> [Task description]
Where does "agent" appear in the data? Return each line that holds it.

(Beginning of Records to use)

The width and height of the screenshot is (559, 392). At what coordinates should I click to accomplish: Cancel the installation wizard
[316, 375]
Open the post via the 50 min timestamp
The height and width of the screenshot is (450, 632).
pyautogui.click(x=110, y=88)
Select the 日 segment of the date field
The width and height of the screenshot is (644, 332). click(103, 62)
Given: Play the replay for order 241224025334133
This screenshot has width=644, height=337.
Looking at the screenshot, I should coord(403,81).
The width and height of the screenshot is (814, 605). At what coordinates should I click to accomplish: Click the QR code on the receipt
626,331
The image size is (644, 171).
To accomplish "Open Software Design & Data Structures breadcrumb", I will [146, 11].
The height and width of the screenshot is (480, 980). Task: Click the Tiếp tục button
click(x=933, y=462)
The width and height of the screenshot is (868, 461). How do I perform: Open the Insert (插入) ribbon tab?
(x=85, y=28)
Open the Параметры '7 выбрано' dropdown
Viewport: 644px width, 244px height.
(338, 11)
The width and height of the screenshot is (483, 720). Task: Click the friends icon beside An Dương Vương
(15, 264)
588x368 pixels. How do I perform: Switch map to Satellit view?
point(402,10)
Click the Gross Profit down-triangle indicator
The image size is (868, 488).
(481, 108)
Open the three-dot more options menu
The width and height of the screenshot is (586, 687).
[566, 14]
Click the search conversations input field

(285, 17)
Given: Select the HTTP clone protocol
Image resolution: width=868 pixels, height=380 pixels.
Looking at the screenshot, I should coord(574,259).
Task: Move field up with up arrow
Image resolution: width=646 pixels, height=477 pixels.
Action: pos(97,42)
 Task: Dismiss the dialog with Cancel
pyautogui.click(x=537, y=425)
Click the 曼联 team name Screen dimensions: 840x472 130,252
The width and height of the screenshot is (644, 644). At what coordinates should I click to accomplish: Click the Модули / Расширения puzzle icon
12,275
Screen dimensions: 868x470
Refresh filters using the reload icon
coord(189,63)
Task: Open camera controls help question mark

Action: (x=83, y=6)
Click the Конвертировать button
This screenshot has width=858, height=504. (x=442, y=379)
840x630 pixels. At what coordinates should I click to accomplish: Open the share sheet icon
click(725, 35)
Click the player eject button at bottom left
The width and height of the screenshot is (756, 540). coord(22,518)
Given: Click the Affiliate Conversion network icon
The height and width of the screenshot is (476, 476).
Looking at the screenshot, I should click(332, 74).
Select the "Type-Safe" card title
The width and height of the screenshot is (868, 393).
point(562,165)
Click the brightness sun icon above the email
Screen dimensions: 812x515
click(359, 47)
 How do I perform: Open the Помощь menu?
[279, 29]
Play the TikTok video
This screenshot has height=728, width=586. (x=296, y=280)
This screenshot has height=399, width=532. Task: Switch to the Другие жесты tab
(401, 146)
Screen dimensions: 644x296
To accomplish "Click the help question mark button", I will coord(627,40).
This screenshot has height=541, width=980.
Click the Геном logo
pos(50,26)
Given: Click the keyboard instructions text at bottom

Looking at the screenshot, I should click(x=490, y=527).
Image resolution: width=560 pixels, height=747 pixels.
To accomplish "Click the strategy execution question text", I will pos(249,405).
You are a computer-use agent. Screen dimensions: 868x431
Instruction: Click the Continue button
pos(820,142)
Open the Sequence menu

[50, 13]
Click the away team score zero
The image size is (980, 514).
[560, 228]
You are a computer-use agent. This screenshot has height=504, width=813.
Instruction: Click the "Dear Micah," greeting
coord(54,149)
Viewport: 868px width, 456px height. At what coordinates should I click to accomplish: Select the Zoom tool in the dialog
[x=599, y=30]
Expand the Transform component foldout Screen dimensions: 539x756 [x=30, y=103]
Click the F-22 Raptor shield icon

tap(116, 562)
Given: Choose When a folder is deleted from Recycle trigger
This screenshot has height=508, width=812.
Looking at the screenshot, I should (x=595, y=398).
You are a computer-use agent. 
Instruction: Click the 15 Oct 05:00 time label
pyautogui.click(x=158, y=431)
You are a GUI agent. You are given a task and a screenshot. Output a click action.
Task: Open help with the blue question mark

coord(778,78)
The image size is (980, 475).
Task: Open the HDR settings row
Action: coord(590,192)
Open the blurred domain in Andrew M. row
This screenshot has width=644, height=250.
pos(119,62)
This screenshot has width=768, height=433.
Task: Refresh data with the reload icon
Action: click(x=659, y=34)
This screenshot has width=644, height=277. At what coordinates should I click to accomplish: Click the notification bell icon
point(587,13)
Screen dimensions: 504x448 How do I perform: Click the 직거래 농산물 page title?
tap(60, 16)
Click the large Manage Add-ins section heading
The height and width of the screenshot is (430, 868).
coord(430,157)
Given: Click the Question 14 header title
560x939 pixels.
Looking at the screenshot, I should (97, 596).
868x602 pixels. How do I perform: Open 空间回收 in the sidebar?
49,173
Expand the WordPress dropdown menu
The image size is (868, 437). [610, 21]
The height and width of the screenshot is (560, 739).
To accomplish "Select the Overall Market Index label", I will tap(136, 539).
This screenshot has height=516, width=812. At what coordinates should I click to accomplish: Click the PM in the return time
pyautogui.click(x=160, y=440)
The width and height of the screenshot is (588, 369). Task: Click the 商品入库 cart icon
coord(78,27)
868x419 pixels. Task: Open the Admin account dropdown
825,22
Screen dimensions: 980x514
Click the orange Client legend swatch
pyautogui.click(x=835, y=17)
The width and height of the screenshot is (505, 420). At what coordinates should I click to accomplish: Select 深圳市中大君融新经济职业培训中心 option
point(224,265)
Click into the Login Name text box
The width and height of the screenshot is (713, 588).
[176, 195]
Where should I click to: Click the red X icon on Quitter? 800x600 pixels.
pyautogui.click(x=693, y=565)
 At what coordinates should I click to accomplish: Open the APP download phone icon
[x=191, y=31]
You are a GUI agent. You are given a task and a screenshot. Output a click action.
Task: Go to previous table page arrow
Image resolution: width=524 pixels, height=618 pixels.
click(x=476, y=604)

(End of Records to use)

> [Result of the exercise]
You are a computer-use agent. Screen dimensions: 868x431
You are a computer-use agent. This screenshot has height=504, width=813.
You are a computer-use agent. 
You are a GUI agent. You are given a task and a screenshot. Output a click action.
You are a GUI agent. You are given a task and a screenshot. Output a click action.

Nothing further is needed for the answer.